> [Excerpted text]

DuckSpeak

DuckSpeak bridges the communication gap between the Deaf and hearing communities with a fully browser-based, privacy-first interface.

Inspiration

Every day, 70 million deaf people face communication barriers in education, workplaces, and daily life. Only about 1% of the world knows sign language, meaning simple interactions often require an interpreter or are impossible altogether.

We asked ourselves: “What if technology could merge human senses, making visual language audible, and speech visible?”

That question inspired DuckSpeak, a bridge between the deaf and hearing worlds that truly embodies the Human Augmentation track: enhancing human ability and inclusivity through AI.

What it does

DuckSpeak enables real-time bidirectional translation between American Sign Language (ASL) and spoken English during live video calls.

  • A deaf user signs → the app detects and translates it into speech and captions for hearing participants.
  • A hearing user speaks → the app generates captions in real time.

It’s the first platform that allows two-way communication in video calls *without interpreters or external tools", breaking the accessibility barrier instantly.

How we built it

We built DuckSpeak as a cross-platform Progressive Web App (PWA) using React + Next.js, so users launch it like a native app, through their web browser, no installation required.

Tech stack highlights:

  • MediaPipe Hands – 84-point landmark tracking for both hands in real time.
  • Custom KNN Classifier – Recognizes ASL gestures with temporal smoothing.
  • LiveKit (WebRTC) – Sub-100ms low-latency video streaming.
  • Web Speech API – Real-time speech recognition and TTS.

> [Supplied records]
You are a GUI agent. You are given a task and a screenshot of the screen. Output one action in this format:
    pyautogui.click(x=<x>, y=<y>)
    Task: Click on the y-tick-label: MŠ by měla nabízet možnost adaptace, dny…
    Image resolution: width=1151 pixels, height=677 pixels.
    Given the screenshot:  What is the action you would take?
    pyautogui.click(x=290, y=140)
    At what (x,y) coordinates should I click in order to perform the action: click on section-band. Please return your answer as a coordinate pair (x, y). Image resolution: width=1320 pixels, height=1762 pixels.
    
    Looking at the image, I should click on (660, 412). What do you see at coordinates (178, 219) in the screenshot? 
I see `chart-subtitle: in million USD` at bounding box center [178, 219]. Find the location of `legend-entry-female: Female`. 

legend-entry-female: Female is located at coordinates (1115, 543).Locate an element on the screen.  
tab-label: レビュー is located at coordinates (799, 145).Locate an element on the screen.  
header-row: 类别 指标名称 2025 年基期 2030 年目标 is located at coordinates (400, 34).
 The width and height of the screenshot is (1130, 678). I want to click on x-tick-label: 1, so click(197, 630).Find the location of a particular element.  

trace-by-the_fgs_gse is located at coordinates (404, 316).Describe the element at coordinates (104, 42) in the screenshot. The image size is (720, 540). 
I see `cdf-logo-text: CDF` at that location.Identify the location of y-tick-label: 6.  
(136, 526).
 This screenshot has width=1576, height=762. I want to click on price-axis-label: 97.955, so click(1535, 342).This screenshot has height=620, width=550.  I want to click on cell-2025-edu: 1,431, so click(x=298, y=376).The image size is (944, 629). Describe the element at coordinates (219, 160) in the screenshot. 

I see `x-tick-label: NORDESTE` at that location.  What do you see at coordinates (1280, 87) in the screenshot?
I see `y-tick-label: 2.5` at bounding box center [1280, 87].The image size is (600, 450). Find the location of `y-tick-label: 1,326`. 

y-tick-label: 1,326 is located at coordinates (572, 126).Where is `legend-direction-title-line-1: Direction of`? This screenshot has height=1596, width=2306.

> [Questions to answer]
a - Say whether each statement agrees with the DuckSpeak write-up, answering yes or no and quoting the words that decide it: (i) DuckSpeak must be installed before use. (ii) MediaPipe Hands tracks both hands in real time. (iii) About 10% of the world knows sign language.
b - According to the DuckSpeak write-up, which tool handles video streaming, and with what latency?
c - Write the next part of the DuckSpeak write-up, picking up after its last line.
The listing above comes from a separate source.

> [Set of answers]
a -
(i) No: "no installation required"
(ii) Yes: "84-point landmark tracking for both hands in real time"
(iii) No: "Only about 1% of the world knows sign language"

b - LiveKit (WebRTC), with sub-100ms latency.

c -
  • IndexedDB + Transfer Learning – Auto-adapts the gesture model to each user’s unique signing style.

The system captures motion data with MediaPipe, structures it as temporal landmarks, interprets using an in-app model, and returns the result as text or voice, all within seconds.

Challenges we ran into

  • Dynamic ASL movement: Capturing gestures that rely on motion, not just static poses, required streaming 3D landmark data over time.
  • Real-time latency: Keeping ML inference under 100ms per frame while maintaining video quality.
  • Two-hand recognition: Handling asynchronous gestures and partial occlusions in live webcam feeds.
  • Video Streaming: Video feed kept being choppy, due to the feed being shared between the model and the UI, so we implemented a double-layer approach with the interpreted layer below the raw data layer, which was the layer we showed to the user.

Accomplishments that we’re proud of

  • Built a working ASL ↔ speech translator in just 36 hours.
  • Achieved real-time communication between deaf and hearing users without interpreters.
  • Designed a browser-based solution that anyone can access instantly.
  • Created a seamless demo experience, “hello” in sign → instant caption → instant speech output.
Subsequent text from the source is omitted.